Uracil-DNA Glycosylase (Heat-l

碧云天生产的Uracil-DNA Glycosylase (Heat-labile, Cod)，也称Heat-labile Cod UDG，即热敏型鳕鱼UDG，是来源于大西洋鳕鱼(Gadus morhua cod)，可催化含尿嘧啶的DNA链中的尿嘧啶(dU)碱基和脱氧核糖之间的N-糖苷键发生水解，从而释放游离尿嘧啶。Uracil-DNA Glycosylase (UDG)可以水解含有dU的单链或双链DNA，但不能水解RNA或含有dU的长度不超过6个碱基DNA寡聚体。

UDG主要应用于消除PCR扩增过程中带来的产物污染问题。其防止污染的原理为：在PCR反应中加入适量的dUTP，以dUTP替代dTTP掺入DNA中，形成含dU碱基的PCR扩增产物；后续进行PCR反应时，使用UDG酶选择性切割可能被污染而带入的之前PCR扩增产生的含有dU的单链或双链DNA，从而避免之前的PCR扩增产物可能的污染对于本次PCR扩增带来的负面影响。

本产品为热敏型，在50℃孵育10分钟可以迅速不可逆灭活。在PCR或RT-PCR反应前，PCR或RT-PCR体系中加入Heat-labile Cod UDG室温处理5min，即可充分消除可能的之前的含有dUTP的PCR扩增产物的污染。本产品不仅适用于PCR，也适用于qPCR、RT-PCR和qRT-PCR等体系。

活性定义：One unit is the amount of enzyme required to liberate 1 nmol uracil from dU-containing DNA in one hour at 37℃.

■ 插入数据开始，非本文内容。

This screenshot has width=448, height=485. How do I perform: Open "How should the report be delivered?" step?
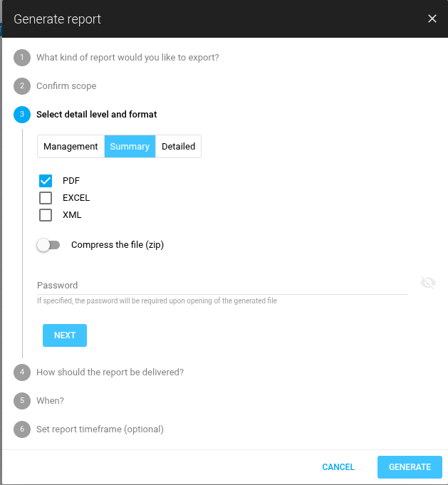(x=110, y=372)
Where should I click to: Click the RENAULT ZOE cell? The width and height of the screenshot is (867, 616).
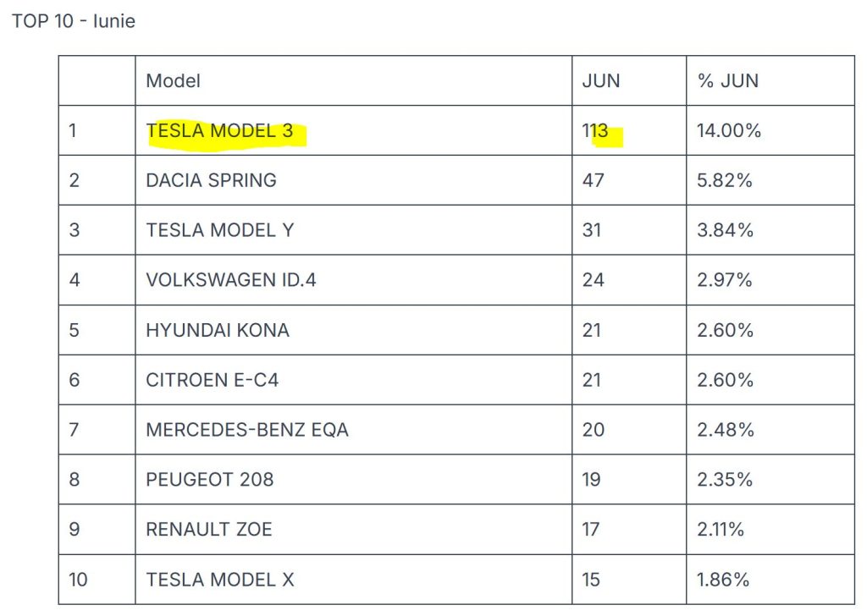[x=208, y=530]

碧云天生产的Heat-labile Cod UDG酶活性鉴定结果可参考图1。

图1.碧云天和N公司的Heat-labile Cod UDG催化酶解5µl含dU碱基的PCR扩增产物效果图。使用本产品或国外N公司的酶，在20µl体系，分别以5µl含dU碱基的PCR扩增1500bp PCR产物为底物和不同量的(0U, 0.01U, 0.02U, 0.04U, 0.2U) Heat-labile Cod UDG，在1X Heat-labile Cod UDG Buffer，37℃孵育1h，然后进行1%的琼脂糖凝胶电泳检测。如图所示，本产品与N公司相比，具有相当的酶活。M, DNA marker (D0110 DNA Ladder (0.2-12 kb, 12 bands))。

碧云天生产的 Heat-labile Cod UDG 经灭活处理后酶活鉴定结果可参考图 2。

图2.碧云天和N公司的Heat-labile Cod UDG以及碧云天生产的E. coli UDG (D7360)经50℃10min处理后，催化酶解5µl含dU碱基的PCR扩增产物效果图。将不同量的E. coli UDG (0U, 0.005U, 0.01U, 0.025U)和碧云天以及N公司不同量的Heat-labile Cod UDG (0U, 0.02U, 0.04U, 0.2U)经50℃ 10min处理之后，在20µl体系，分别以5µl含dU碱基的PCR扩增1500bp PCR产物为底物，在1X Heat-labile Cod UDG Buffer，37℃孵育1h，然后进行1%的琼脂糖凝胶电泳检测。如图所示，E. coli UDG50℃处理10min之后酶活仅轻微下降，而碧云天和N公司的Heat-labile Cod UDG均完全灭活。M, DNA marker (D0110 DNA Ladder (0.2-12 kb, 12 bands))。

来源：大肠杆菌重组、表达和纯化而获得。

纯度：不含UDG酶活力之外的内切或外切脱氧核糖核酸酶、RNase和磷酸酶活性。

用途：去除含尿嘧啶的单链或双链DNA；去除含dU的PCR产物气溶胶污染；DNA修复与突变检测；提高PCR产物的克隆效率；提高点诱变的效率；研究蛋白质-DNA相互作用。用于PCR、qPCR、RT-PCR、RT-qPCR、one-step RT-PCR体系。

酶储存溶液：50mM Tris-HCl (pH 7.5), 100mM NaCl, 0.5mM EDTA, 1mM DTT, 0.1% Triton X-100, 50% (v/v) glycerol。

10X Heat-labile Cod UDG Buffer：700mM Tris-HCl, 100mM NaCl, 10mM EDTA, 1mg/ml BSA, pH 8.0 at 25℃。

失活或抑制：50℃加热10min可以使Heat-labile Cod UDG完全失活。